> _About this task_:
List everything in the data from the line containing "In order to click on chart-subtitle: Koordinat" down to the line containing "The height and width of the screenshot is (338, 561)." as a numbered list, both of those lines included and blank lines left out.

> _Material for this task_:
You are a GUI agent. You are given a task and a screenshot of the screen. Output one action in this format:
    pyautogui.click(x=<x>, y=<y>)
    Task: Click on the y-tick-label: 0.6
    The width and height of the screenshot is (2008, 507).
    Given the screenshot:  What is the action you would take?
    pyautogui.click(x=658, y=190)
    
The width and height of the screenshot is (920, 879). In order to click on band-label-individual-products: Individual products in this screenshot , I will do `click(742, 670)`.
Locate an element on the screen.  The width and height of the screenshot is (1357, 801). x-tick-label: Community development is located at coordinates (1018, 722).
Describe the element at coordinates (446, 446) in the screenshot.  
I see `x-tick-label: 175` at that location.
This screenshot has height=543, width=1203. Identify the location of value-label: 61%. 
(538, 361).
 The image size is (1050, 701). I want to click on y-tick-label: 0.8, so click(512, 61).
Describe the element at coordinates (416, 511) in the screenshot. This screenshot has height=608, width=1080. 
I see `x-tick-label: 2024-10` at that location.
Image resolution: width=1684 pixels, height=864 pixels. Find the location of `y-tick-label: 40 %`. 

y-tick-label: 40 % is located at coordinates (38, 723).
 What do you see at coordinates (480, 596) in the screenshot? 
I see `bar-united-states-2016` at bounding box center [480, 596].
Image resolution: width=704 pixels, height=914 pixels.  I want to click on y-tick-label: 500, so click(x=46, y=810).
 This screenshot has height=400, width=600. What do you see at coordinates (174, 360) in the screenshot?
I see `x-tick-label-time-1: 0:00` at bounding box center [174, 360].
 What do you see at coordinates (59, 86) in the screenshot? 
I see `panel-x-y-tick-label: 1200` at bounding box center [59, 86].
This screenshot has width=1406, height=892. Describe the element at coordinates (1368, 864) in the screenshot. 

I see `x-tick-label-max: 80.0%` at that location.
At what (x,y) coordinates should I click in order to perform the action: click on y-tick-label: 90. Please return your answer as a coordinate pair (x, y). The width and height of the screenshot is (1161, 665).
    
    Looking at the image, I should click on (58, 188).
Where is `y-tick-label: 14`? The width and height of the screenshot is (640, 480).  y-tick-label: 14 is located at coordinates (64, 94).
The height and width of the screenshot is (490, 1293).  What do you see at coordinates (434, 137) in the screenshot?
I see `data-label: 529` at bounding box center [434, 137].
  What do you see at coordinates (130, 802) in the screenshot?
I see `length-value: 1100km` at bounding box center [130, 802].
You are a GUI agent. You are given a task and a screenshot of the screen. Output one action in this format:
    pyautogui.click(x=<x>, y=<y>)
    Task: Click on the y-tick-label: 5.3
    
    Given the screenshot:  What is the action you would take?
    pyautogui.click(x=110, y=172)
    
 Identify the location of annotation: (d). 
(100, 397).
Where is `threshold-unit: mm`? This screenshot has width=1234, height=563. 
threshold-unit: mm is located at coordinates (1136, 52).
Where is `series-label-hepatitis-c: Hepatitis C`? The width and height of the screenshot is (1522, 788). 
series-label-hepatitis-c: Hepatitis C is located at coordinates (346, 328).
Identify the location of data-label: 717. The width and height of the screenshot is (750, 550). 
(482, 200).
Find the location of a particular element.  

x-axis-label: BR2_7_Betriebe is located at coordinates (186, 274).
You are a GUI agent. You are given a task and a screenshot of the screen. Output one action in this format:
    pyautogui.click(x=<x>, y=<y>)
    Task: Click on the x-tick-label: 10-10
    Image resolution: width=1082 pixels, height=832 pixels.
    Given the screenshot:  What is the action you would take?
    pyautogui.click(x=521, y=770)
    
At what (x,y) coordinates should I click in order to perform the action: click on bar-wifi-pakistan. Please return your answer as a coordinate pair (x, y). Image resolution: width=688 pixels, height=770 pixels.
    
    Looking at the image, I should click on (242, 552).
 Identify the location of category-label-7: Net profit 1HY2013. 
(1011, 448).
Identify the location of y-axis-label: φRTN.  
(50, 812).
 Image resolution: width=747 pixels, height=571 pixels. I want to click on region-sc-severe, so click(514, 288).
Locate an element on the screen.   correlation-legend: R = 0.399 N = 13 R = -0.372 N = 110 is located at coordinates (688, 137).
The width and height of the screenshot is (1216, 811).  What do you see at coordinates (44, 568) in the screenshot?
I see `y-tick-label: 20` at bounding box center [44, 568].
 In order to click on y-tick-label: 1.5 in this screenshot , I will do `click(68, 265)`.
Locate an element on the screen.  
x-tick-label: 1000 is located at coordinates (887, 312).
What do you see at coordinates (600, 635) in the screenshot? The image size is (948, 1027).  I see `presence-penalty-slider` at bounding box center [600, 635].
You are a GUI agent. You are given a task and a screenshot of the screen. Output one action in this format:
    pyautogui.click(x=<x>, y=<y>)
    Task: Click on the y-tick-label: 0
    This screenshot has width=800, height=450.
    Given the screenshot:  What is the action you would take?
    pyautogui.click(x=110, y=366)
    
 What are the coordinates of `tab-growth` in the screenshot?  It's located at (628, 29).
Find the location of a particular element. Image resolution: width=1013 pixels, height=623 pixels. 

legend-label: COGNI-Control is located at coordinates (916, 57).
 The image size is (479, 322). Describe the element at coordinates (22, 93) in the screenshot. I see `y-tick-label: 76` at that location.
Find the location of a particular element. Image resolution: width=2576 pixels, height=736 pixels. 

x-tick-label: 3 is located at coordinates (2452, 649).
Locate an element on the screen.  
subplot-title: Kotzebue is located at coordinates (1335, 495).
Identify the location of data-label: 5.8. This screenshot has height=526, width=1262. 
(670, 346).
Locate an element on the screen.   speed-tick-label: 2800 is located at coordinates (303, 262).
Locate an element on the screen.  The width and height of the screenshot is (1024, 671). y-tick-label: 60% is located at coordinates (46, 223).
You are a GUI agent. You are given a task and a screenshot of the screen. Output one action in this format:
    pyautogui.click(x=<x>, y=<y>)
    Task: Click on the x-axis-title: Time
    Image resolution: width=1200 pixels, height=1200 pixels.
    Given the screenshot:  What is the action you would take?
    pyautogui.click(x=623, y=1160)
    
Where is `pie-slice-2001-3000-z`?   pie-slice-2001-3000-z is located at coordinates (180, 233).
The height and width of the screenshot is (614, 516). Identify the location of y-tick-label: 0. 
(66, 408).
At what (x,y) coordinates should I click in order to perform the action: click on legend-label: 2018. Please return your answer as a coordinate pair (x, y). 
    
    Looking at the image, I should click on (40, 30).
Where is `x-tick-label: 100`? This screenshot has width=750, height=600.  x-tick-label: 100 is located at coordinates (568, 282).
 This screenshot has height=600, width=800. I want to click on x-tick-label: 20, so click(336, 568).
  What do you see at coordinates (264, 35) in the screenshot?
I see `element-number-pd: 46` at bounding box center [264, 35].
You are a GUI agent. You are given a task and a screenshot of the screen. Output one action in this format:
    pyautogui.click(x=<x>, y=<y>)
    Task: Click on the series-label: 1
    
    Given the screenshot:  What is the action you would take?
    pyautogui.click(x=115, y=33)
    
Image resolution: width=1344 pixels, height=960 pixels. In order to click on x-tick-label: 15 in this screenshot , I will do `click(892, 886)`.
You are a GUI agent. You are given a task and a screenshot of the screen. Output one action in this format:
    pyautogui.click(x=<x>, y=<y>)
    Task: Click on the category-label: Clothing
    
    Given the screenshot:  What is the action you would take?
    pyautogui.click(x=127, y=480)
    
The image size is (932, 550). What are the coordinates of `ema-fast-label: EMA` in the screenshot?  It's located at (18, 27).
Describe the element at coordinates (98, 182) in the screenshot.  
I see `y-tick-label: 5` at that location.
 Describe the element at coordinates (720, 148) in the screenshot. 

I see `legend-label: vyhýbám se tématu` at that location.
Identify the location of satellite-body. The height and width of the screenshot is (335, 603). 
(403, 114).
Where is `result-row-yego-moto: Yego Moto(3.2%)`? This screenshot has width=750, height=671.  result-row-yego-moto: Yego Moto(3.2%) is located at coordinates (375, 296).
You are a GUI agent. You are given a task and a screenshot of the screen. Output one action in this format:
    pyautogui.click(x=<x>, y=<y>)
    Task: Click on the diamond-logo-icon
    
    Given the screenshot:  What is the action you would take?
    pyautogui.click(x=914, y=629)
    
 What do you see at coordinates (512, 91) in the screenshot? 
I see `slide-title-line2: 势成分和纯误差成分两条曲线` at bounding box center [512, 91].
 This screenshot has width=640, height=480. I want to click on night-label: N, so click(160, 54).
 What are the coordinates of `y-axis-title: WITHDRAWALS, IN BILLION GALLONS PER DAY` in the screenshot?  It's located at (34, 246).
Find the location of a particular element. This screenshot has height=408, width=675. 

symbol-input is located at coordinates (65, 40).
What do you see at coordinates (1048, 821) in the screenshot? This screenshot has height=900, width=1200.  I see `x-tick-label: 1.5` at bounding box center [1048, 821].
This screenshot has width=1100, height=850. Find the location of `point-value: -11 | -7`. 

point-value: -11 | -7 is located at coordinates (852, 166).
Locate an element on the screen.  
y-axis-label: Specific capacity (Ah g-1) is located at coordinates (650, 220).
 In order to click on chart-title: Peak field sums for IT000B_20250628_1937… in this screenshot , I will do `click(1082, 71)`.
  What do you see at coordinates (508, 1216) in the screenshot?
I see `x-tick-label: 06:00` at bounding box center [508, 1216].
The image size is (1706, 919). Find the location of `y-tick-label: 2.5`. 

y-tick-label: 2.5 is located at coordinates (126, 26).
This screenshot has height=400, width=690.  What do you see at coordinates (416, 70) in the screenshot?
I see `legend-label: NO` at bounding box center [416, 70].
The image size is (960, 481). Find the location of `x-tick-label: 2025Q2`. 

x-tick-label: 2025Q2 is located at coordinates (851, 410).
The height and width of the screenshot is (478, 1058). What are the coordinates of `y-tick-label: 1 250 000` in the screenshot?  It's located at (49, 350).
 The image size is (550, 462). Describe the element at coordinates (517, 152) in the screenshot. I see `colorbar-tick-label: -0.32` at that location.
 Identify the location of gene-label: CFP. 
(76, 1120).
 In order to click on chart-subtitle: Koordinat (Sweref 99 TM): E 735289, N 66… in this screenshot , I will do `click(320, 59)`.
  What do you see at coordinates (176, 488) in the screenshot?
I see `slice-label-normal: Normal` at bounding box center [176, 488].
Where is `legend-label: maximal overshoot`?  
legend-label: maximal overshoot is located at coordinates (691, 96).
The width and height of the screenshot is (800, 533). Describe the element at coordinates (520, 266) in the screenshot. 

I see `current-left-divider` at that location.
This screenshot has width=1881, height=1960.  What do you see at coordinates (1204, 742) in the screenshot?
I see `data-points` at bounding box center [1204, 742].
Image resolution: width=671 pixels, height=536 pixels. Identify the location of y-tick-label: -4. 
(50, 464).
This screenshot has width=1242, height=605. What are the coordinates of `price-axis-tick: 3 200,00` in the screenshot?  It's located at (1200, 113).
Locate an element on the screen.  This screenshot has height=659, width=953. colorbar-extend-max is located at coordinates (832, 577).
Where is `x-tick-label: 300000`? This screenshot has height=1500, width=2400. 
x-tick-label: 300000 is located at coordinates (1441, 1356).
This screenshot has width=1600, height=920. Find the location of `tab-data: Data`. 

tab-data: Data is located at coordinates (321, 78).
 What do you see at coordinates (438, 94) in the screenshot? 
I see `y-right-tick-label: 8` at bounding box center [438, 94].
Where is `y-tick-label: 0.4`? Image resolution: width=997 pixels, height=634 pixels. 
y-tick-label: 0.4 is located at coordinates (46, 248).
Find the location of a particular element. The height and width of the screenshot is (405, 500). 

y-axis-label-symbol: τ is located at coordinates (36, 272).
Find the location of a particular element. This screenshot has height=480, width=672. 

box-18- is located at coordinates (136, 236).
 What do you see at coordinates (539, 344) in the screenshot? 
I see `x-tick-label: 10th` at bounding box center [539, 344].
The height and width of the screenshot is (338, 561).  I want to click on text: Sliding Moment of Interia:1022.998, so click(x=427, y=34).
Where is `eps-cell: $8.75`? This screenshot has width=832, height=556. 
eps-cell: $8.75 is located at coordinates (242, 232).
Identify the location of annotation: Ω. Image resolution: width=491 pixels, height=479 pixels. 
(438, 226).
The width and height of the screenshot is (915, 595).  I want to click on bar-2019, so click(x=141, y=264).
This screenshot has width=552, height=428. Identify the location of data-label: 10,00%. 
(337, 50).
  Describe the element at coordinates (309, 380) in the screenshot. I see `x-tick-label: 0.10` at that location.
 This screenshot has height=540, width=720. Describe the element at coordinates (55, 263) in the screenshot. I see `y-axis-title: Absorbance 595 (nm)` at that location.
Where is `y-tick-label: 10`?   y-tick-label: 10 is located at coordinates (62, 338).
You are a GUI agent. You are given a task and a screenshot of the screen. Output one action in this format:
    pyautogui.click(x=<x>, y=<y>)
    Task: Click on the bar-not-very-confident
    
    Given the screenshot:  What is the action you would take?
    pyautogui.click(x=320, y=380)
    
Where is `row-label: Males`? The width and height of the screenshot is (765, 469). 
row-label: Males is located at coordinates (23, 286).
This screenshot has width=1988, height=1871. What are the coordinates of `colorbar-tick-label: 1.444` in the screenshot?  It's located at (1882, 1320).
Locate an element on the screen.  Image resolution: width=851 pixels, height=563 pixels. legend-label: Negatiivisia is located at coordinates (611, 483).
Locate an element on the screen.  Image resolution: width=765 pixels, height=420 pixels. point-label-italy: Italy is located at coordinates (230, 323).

> _Result of this task_:
1.  In order to click on chart-subtitle: Koordinat (Sweref 99 TM): E 735289, N 66… in this screenshot , I will do `click(320, 59)`.
2.   What do you see at coordinates (176, 488) in the screenshot?
3. I see `slice-label-normal: Normal` at bounding box center [176, 488].
4. Where is `legend-label: maximal overshoot`?  
5. legend-label: maximal overshoot is located at coordinates (691, 96).
6. The width and height of the screenshot is (800, 533). Describe the element at coordinates (520, 266) in the screenshot. 
7. I see `current-left-divider` at that location.
8. This screenshot has width=1881, height=1960.  What do you see at coordinates (1204, 742) in the screenshot?
9. I see `data-points` at bounding box center [1204, 742].
10. Image resolution: width=671 pixels, height=536 pixels. Identify the location of y-tick-label: -4. 
11. (50, 464).
12. This screenshot has width=1242, height=605. What are the coordinates of `price-axis-tick: 3 200,00` in the screenshot?  It's located at (1200, 113).
13. Locate an element on the screen.  This screenshot has height=659, width=953. colorbar-extend-max is located at coordinates (832, 577).
14. Where is `x-tick-label: 300000`? This screenshot has height=1500, width=2400. 
15. x-tick-label: 300000 is located at coordinates (1441, 1356).
16. This screenshot has width=1600, height=920. Find the location of `tab-data: Data`. 
17. tab-data: Data is located at coordinates (321, 78).
18.  What do you see at coordinates (438, 94) in the screenshot? 
19. I see `y-right-tick-label: 8` at bounding box center [438, 94].
20. Where is `y-tick-label: 0.4`? Image resolution: width=997 pixels, height=634 pixels. 
21. y-tick-label: 0.4 is located at coordinates (46, 248).
22. Find the location of a particular element. The height and width of the screenshot is (405, 500). 
23. y-axis-label-symbol: τ is located at coordinates (36, 272).
24. Find the location of a particular element. This screenshot has height=480, width=672. 
25. box-18- is located at coordinates (136, 236).
26.  What do you see at coordinates (539, 344) in the screenshot? 
27. I see `x-tick-label: 10th` at bounding box center [539, 344].
28. The height and width of the screenshot is (338, 561).  I want to click on text: Sliding Moment of Interia:1022.998, so click(x=427, y=34).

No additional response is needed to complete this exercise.